■ Exercise input
----

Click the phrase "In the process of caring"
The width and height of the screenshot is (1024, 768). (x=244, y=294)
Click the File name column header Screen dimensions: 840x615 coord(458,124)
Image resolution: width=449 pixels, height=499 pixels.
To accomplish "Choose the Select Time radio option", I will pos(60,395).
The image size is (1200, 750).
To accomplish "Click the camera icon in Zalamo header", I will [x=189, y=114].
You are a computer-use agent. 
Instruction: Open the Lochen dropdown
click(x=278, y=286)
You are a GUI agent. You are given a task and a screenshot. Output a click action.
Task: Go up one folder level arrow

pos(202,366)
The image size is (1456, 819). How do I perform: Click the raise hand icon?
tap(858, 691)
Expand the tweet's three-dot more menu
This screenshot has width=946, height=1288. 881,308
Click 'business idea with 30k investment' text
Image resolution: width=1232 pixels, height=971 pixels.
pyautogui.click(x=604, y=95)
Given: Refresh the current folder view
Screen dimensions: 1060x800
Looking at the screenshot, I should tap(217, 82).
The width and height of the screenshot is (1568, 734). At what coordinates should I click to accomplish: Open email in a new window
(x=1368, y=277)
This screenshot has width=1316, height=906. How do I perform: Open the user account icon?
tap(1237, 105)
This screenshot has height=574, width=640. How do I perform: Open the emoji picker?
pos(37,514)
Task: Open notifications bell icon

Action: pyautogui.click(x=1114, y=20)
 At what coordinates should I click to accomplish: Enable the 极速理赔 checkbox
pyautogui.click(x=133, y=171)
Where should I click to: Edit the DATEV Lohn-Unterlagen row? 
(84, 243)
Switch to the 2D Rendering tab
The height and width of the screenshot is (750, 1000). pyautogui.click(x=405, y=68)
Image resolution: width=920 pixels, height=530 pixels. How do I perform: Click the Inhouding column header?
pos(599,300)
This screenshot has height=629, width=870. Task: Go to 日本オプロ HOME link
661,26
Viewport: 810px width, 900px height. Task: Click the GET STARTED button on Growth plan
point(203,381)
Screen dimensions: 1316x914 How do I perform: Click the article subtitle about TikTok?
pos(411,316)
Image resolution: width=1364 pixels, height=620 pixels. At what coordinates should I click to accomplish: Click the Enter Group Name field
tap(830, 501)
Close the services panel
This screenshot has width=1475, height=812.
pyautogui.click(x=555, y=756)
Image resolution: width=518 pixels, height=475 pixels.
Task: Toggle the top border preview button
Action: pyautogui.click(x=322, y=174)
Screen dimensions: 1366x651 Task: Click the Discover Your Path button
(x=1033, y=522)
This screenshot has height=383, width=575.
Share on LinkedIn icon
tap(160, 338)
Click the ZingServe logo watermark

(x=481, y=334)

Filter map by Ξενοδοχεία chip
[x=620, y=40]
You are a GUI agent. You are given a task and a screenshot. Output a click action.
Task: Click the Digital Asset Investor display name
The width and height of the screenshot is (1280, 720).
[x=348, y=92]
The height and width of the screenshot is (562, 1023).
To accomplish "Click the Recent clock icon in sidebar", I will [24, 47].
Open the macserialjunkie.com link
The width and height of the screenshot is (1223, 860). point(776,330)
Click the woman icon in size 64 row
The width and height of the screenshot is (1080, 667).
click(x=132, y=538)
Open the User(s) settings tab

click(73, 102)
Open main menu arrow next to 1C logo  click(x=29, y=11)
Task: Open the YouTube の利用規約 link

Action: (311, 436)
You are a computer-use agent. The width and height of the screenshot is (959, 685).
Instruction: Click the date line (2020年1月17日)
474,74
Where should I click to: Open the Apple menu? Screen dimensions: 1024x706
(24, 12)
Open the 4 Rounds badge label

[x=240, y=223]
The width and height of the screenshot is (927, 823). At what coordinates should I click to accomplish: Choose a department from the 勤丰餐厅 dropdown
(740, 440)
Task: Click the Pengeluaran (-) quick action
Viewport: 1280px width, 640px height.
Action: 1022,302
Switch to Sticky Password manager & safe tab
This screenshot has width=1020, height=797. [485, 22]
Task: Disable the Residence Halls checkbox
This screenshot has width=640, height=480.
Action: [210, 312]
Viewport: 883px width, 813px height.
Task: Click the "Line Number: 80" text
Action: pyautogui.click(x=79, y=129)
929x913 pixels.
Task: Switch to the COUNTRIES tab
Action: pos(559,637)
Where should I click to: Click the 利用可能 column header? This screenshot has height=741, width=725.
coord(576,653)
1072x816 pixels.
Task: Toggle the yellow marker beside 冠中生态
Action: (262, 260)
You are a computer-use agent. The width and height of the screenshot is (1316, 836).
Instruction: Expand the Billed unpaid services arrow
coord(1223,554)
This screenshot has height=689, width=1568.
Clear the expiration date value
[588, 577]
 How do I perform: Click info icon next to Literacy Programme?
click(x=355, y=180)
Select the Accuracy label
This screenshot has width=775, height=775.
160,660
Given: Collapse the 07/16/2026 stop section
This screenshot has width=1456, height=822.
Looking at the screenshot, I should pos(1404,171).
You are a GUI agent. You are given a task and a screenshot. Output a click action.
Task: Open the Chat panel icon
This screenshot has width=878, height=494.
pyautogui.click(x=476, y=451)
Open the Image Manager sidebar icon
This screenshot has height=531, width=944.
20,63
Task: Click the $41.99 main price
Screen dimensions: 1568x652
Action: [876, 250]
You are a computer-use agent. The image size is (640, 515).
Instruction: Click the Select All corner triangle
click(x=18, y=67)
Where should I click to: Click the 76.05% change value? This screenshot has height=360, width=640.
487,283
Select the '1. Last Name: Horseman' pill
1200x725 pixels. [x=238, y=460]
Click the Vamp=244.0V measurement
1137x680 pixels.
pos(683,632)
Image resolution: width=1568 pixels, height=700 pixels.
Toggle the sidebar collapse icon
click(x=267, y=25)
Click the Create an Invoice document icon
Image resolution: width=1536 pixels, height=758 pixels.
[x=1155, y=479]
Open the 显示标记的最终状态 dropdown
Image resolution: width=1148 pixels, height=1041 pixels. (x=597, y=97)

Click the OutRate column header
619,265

----

Every record above needs to be repeated word for word.

Click the phrase "In the process of caring"
The width and height of the screenshot is (1024, 768). (x=244, y=294)
Click the File name column header Screen dimensions: 840x615 coord(458,124)
Image resolution: width=449 pixels, height=499 pixels.
To accomplish "Choose the Select Time radio option", I will pos(60,395).
The image size is (1200, 750).
To accomplish "Click the camera icon in Zalamo header", I will [x=189, y=114].
You are a computer-use agent. 
Instruction: Open the Lochen dropdown
click(x=278, y=286)
You are a GUI agent. You are given a task and a screenshot. Output a click action.
Task: Go up one folder level arrow

pos(202,366)
The image size is (1456, 819). How do I perform: Click the raise hand icon?
tap(858, 691)
Expand the tweet's three-dot more menu
This screenshot has width=946, height=1288. 881,308
Click 'business idea with 30k investment' text
Image resolution: width=1232 pixels, height=971 pixels.
pyautogui.click(x=604, y=95)
Given: Refresh the current folder view
Screen dimensions: 1060x800
Looking at the screenshot, I should tap(217, 82).
The width and height of the screenshot is (1568, 734). At what coordinates should I click to accomplish: Open email in a new window
(x=1368, y=277)
This screenshot has width=1316, height=906. How do I perform: Open the user account icon?
tap(1237, 105)
This screenshot has height=574, width=640. How do I perform: Open the emoji picker?
pos(37,514)
Task: Open notifications bell icon

Action: pyautogui.click(x=1114, y=20)
 At what coordinates should I click to accomplish: Enable the 极速理赔 checkbox
pyautogui.click(x=133, y=171)
Where should I click to: Edit the DATEV Lohn-Unterlagen row? 
(84, 243)
Switch to the 2D Rendering tab
The height and width of the screenshot is (750, 1000). pyautogui.click(x=405, y=68)
Image resolution: width=920 pixels, height=530 pixels. How do I perform: Click the Inhouding column header?
pos(599,300)
This screenshot has height=629, width=870. Task: Go to 日本オプロ HOME link
661,26
Viewport: 810px width, 900px height. Task: Click the GET STARTED button on Growth plan
point(203,381)
Screen dimensions: 1316x914 How do I perform: Click the article subtitle about TikTok?
pos(411,316)
Image resolution: width=1364 pixels, height=620 pixels. At what coordinates should I click to accomplish: Click the Enter Group Name field
tap(830, 501)
Close the services panel
This screenshot has width=1475, height=812.
pyautogui.click(x=555, y=756)
Image resolution: width=518 pixels, height=475 pixels.
Task: Toggle the top border preview button
Action: pyautogui.click(x=322, y=174)
Screen dimensions: 1366x651 Task: Click the Discover Your Path button
(x=1033, y=522)
This screenshot has height=383, width=575.
Share on LinkedIn icon
tap(160, 338)
Click the ZingServe logo watermark

(x=481, y=334)

Filter map by Ξενοδοχεία chip
[x=620, y=40]
You are a GUI agent. You are given a task and a screenshot. Output a click action.
Task: Click the Digital Asset Investor display name
The width and height of the screenshot is (1280, 720).
[x=348, y=92]
The height and width of the screenshot is (562, 1023).
To accomplish "Click the Recent clock icon in sidebar", I will [24, 47].
Open the macserialjunkie.com link
The width and height of the screenshot is (1223, 860). point(776,330)
Click the woman icon in size 64 row
The width and height of the screenshot is (1080, 667).
click(x=132, y=538)
Open the User(s) settings tab

click(73, 102)
Open main menu arrow next to 1C logo  click(x=29, y=11)
Task: Open the YouTube の利用規約 link

Action: (311, 436)
You are a computer-use agent. The width and height of the screenshot is (959, 685).
Instruction: Click the date line (2020年1月17日)
474,74
Where should I click to: Open the Apple menu? Screen dimensions: 1024x706
(24, 12)
Open the 4 Rounds badge label

[x=240, y=223]
The width and height of the screenshot is (927, 823). At what coordinates should I click to accomplish: Choose a department from the 勤丰餐厅 dropdown
(740, 440)
Task: Click the Pengeluaran (-) quick action
Viewport: 1280px width, 640px height.
Action: 1022,302
Switch to Sticky Password manager & safe tab
This screenshot has width=1020, height=797. [485, 22]
Task: Disable the Residence Halls checkbox
This screenshot has width=640, height=480.
Action: [210, 312]
Viewport: 883px width, 813px height.
Task: Click the "Line Number: 80" text
Action: pyautogui.click(x=79, y=129)
929x913 pixels.
Task: Switch to the COUNTRIES tab
Action: pos(559,637)
Where should I click to: Click the 利用可能 column header? This screenshot has height=741, width=725.
coord(576,653)
1072x816 pixels.
Task: Toggle the yellow marker beside 冠中生态
Action: (262, 260)
You are a computer-use agent. The width and height of the screenshot is (1316, 836).
Instruction: Expand the Billed unpaid services arrow
coord(1223,554)
This screenshot has height=689, width=1568.
Clear the expiration date value
[588, 577]
 How do I perform: Click info icon next to Literacy Programme?
click(x=355, y=180)
Select the Accuracy label
This screenshot has width=775, height=775.
160,660
Given: Collapse the 07/16/2026 stop section
This screenshot has width=1456, height=822.
Looking at the screenshot, I should pos(1404,171).
You are a GUI agent. You are given a task and a screenshot. Output a click action.
Task: Open the Chat panel icon
This screenshot has width=878, height=494.
pyautogui.click(x=476, y=451)
Open the Image Manager sidebar icon
This screenshot has height=531, width=944.
20,63
Task: Click the $41.99 main price
Screen dimensions: 1568x652
Action: [876, 250]
You are a computer-use agent. The image size is (640, 515).
Instruction: Click the Select All corner triangle
click(x=18, y=67)
Where should I click to: Click the 76.05% change value? This screenshot has height=360, width=640.
487,283
Select the '1. Last Name: Horseman' pill
1200x725 pixels. [x=238, y=460]
Click the Vamp=244.0V measurement
1137x680 pixels.
pos(683,632)
Image resolution: width=1568 pixels, height=700 pixels.
Toggle the sidebar collapse icon
click(x=267, y=25)
Click the Create an Invoice document icon
Image resolution: width=1536 pixels, height=758 pixels.
[x=1155, y=479]
Open the 显示标记的最终状态 dropdown
Image resolution: width=1148 pixels, height=1041 pixels. (x=597, y=97)

Click the OutRate column header
619,265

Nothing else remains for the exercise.